Thulas Posted July 16, 2013 Posted July 16, 2013 No, from the south. They come north again since it's warmer in the winter. Or was it colder in the banana?
HyperonicX Posted July 16, 2013 Author Posted July 16, 2013 No, the banana was sent three billion years into the present, only to be eaten by a very large bear. How do bananas eat bears?
Guest Posted July 16, 2013 Posted July 16, 2013 I hate zero error driving Why is my computer broken? Literally, this is someone elses computer.
formel Posted July 16, 2013 Posted July 16, 2013 Because you haven't talked to him a hour per day. When will it get better?
Guest Posted July 16, 2013 Posted July 16, 2013 It is better starting ermmmmmmmmmmmm NOW Why no celebration?
Guest Posted July 16, 2013 Posted July 16, 2013 You missed the celebration, there were horses and a man on fire. Brick killed a guy. I'm Ron Burgundy?
HyperonicX Posted July 16, 2013 Author Posted July 16, 2013 No, you're Richard Nixon with Bender's body! Where can I legally buy a SHOTGUN?
Guest Posted July 16, 2013 Posted July 16, 2013 In America, they're right next to the milk and eggs. Where'd you get a hand grenade?
Guest Posted July 16, 2013 Posted July 16, 2013 Because my trident is at the cleaners.
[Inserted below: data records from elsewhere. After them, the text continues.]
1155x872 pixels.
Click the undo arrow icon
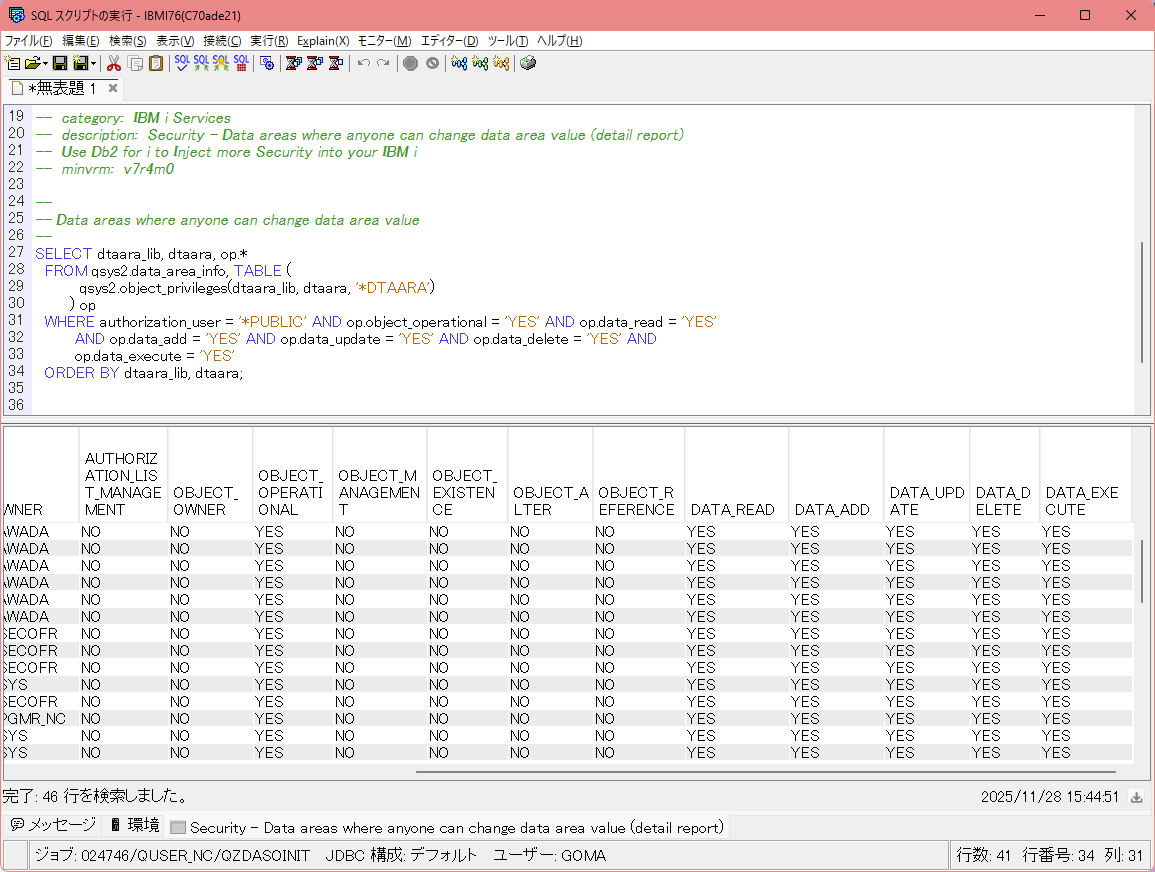(364, 63)
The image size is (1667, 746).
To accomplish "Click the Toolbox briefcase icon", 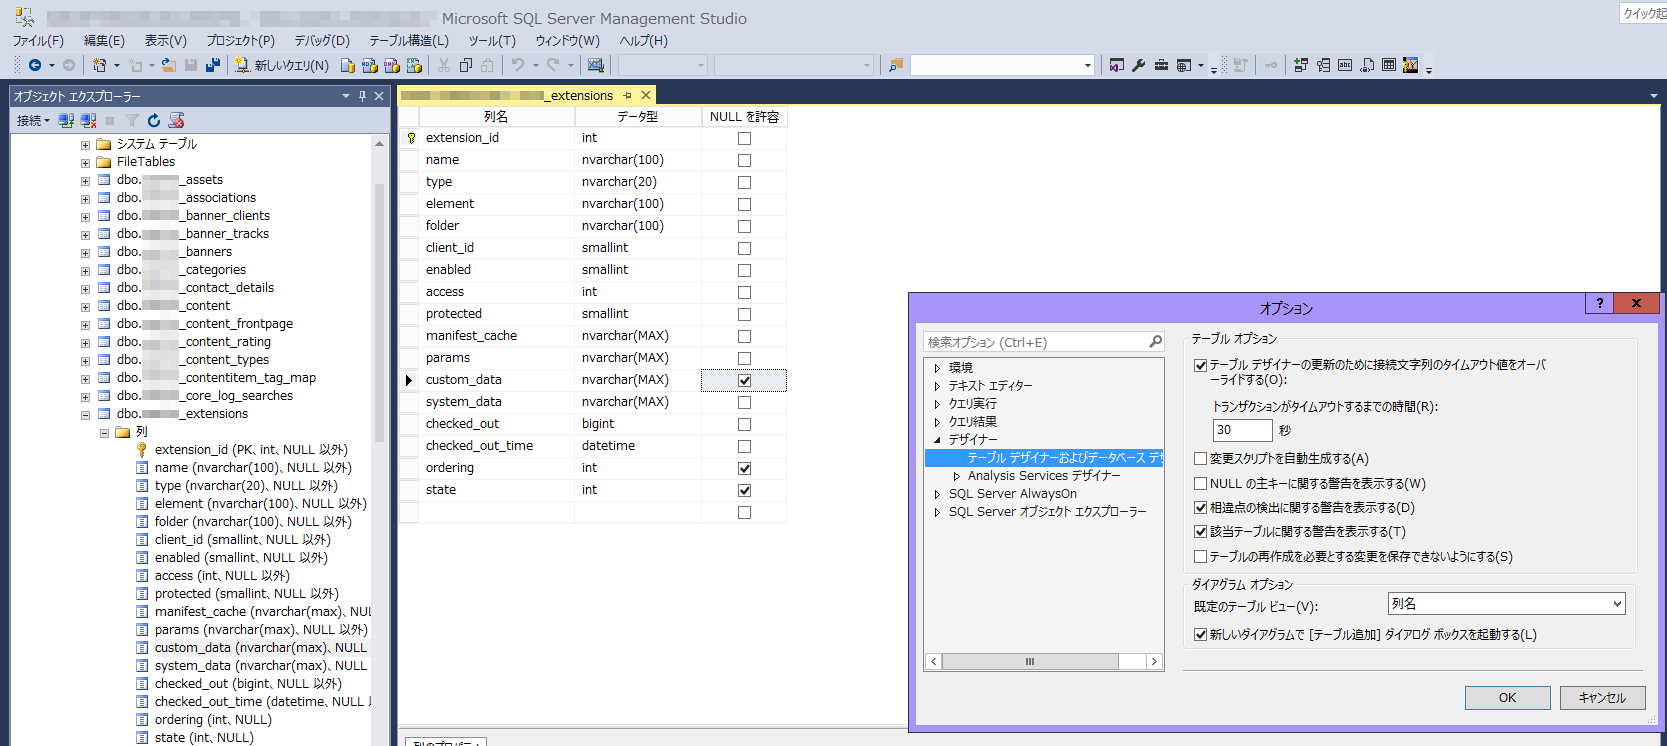I will click(1161, 65).
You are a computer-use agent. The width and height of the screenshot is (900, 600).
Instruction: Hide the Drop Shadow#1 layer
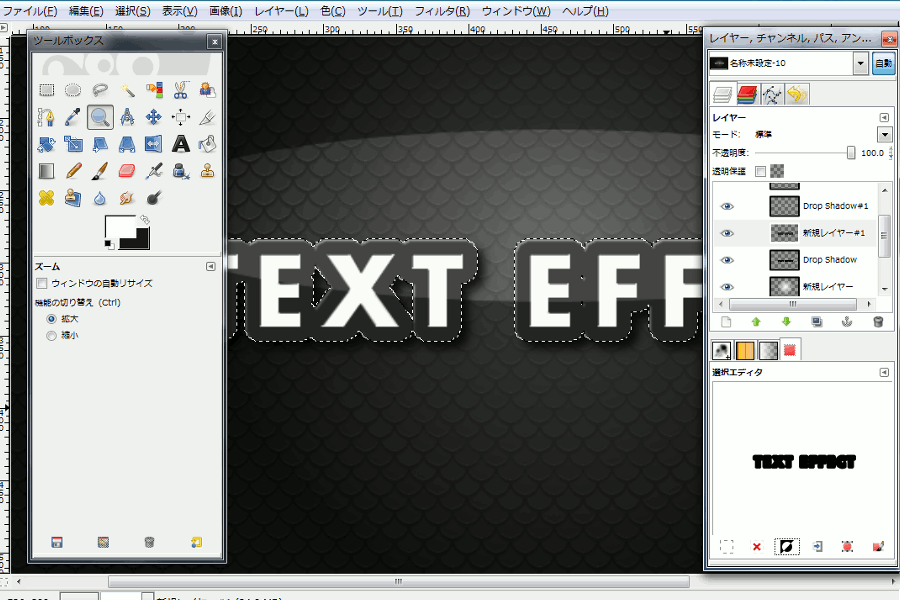(x=727, y=205)
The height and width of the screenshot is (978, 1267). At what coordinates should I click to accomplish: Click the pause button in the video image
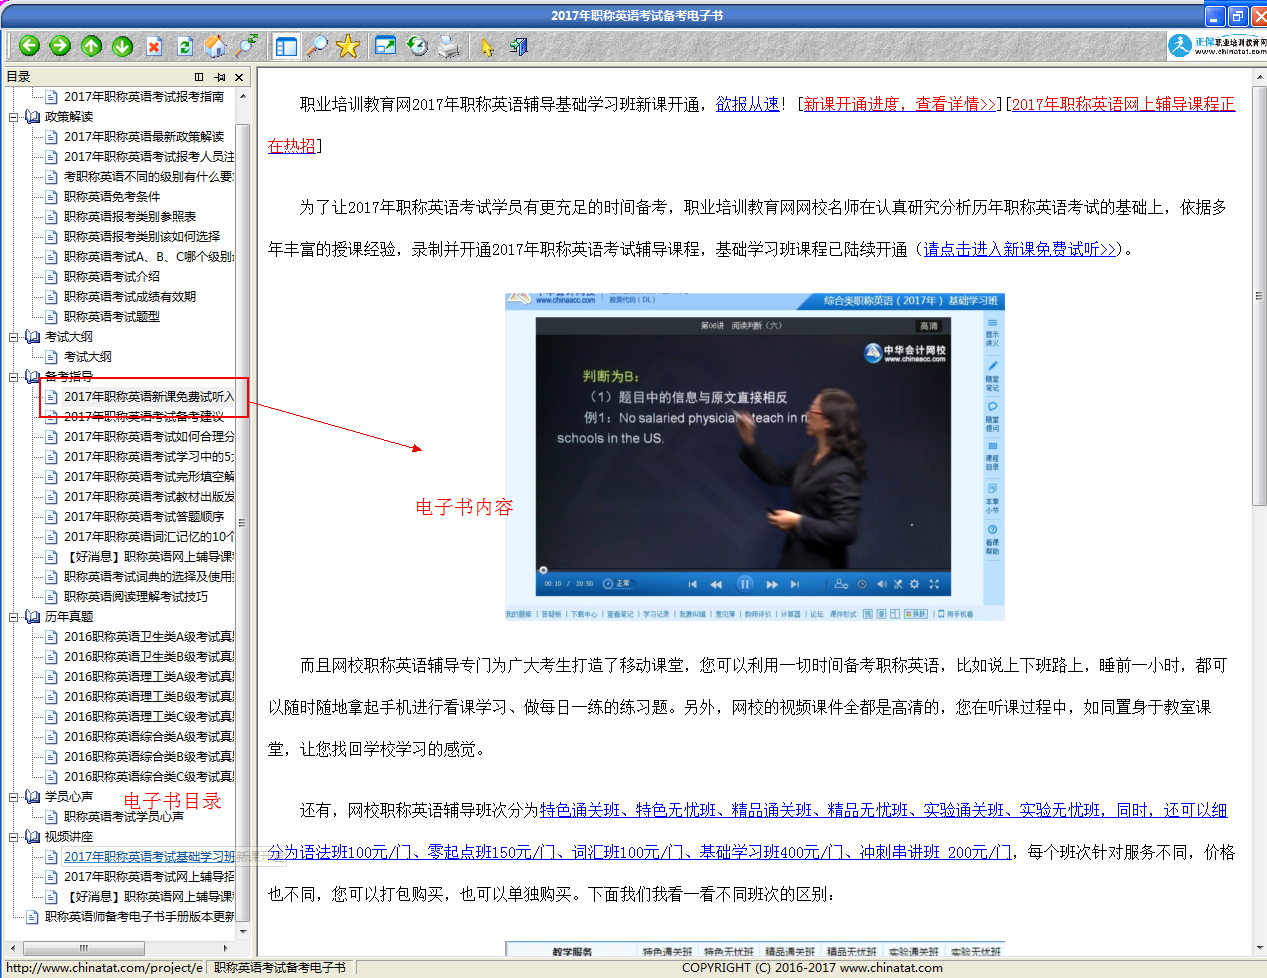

Now where did I put the receipt?
HyperonicX Posted July 17, 2013 Author Posted July 17, 2013 It's in your other pants pocket. But it doesn't make a bit of difference guys. The balls are inert! Where's the rum gone?
Thulas Posted July 17, 2013 Posted July 17, 2013 Mr. President took it. No, not to drink, but to feed his non-robotic friends. And where is my part of the stolen rum?
Guest Posted July 17, 2013 Posted July 17, 2013 It's on an island in the Caribbean. Under lots of sand. I recommend using sea turtles. Why would I steal the rum when I'm a president?
Thulas Posted July 17, 2013 Posted July 17, 2013 Because stealing them is more fun than just putting it under confiscation. Would it be silly if I'd use different colors and fronts for each individual mind that takes control? Just came to my mind(s) lately.
Guest Posted July 17, 2013 Posted July 17, 2013 I don't think so. As long as they're not completely illegible . What's a question, and where do I get one?
Thulas Posted July 17, 2013 Posted July 17, 2013 In Killing Floor, my firend. Has Steve died today already?
Guest Posted July 17, 2013 Posted July 17, 2013 I think so, I didn't see him today. Why does he keep thinking I'm trying to nick him? FYI: my steam name is Robo-Nixon, the one with the guy holding the sausage
Thulas Posted July 17, 2013 Posted July 17, 2013 Well, probably because you do. Hey, fancy a fuck? Yes, I ment to fuck the patriarch, with bullets not the other sort of "guns".
Guest Posted July 17, 2013 Posted July 17, 2013 Talk about a dirty, straightforward proposition. Is it Marina or Titanic? (Yes, I know what you mean but that's no fun.) Almost done with this match then I can.
Thulas Posted July 17, 2013 Posted July 17, 2013 Concerining it's about massmurdering hordes of zombies with guns (and the fact that Titanic isn't able to make that bad and uncreative innuendos); what do you think? (Doesn't matter what you think, I bet you are wrong anyway.)
Guest Posted July 17, 2013 Posted July 17, 2013 Was going to say "Sounds good", but if I'm wrong then okay I guess the Patriarch will just have to run around free. See how that backfired?
Thulas Posted July 17, 2013 Posted July 17, 2013 Nope, didn't saw it. But well, I don't want you stay ignorant. Sam here. No, not shortform from "Samantha", and not he one that does drinking games with you. Unfortunately not Sam "Serious" Stone either; he's a true hero. So are you finished yet, or do I have to "backfire" you? Wait, that sounds strangely gay...
Guest Posted July 17, 2013 Posted July 17, 2013 Yes, I'm finished. Couldn't you at least take me out to dinner first before stating that you want to "backfire" me?
Thulas Posted July 17, 2013 Posted July 17, 2013 That's what she said; high five! Do you want a PM to get my (or better Thulas') steam account?